Collected data entries
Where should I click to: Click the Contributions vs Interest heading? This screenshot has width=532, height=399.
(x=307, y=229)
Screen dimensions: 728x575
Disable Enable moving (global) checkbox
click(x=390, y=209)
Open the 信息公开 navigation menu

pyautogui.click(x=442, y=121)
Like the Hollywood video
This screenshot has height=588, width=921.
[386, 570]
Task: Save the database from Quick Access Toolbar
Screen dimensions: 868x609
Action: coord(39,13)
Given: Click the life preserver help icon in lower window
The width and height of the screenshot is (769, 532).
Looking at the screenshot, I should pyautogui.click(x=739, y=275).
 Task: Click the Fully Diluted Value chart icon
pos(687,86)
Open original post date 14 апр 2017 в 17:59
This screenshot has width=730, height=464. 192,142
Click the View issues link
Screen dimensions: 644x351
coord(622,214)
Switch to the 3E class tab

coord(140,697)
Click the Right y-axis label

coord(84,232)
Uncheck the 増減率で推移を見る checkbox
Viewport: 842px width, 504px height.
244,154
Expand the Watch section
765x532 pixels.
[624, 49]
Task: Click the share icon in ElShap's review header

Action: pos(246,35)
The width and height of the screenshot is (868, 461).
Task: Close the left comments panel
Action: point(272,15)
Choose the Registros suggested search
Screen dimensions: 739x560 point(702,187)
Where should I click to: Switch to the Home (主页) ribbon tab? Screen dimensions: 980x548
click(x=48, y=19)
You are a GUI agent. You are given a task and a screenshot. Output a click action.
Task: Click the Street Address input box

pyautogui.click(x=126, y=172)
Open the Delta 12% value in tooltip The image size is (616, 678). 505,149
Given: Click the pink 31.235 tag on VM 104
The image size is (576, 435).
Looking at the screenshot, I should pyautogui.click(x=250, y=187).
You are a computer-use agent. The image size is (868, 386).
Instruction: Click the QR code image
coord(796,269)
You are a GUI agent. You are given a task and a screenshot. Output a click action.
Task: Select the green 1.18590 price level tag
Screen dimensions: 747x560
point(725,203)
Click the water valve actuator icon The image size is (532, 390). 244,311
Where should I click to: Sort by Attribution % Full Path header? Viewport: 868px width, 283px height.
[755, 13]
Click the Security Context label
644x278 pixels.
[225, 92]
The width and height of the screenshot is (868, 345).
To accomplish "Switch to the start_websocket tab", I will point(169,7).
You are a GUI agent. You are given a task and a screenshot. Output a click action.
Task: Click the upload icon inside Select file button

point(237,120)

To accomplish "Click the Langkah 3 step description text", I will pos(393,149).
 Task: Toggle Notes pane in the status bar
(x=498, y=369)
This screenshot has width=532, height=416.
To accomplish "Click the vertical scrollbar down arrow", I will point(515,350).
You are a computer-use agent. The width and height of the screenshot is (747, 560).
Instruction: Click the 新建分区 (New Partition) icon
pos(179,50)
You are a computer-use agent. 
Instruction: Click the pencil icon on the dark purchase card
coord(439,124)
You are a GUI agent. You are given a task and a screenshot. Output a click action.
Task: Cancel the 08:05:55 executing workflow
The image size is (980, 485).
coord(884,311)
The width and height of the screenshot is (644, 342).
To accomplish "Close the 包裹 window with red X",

Task brief = Which lines of the entries above contain the word "accomplish"? Copy each of them.

Exercise solution =
To accomplish "Switch to the start_websocket tab", I will point(169,7).
To accomplish "Click the Langkah 3 step description text", I will pos(393,149).
To accomplish "Click the vertical scrollbar down arrow", I will point(515,350).
To accomplish "Close the 包裹 window with red X",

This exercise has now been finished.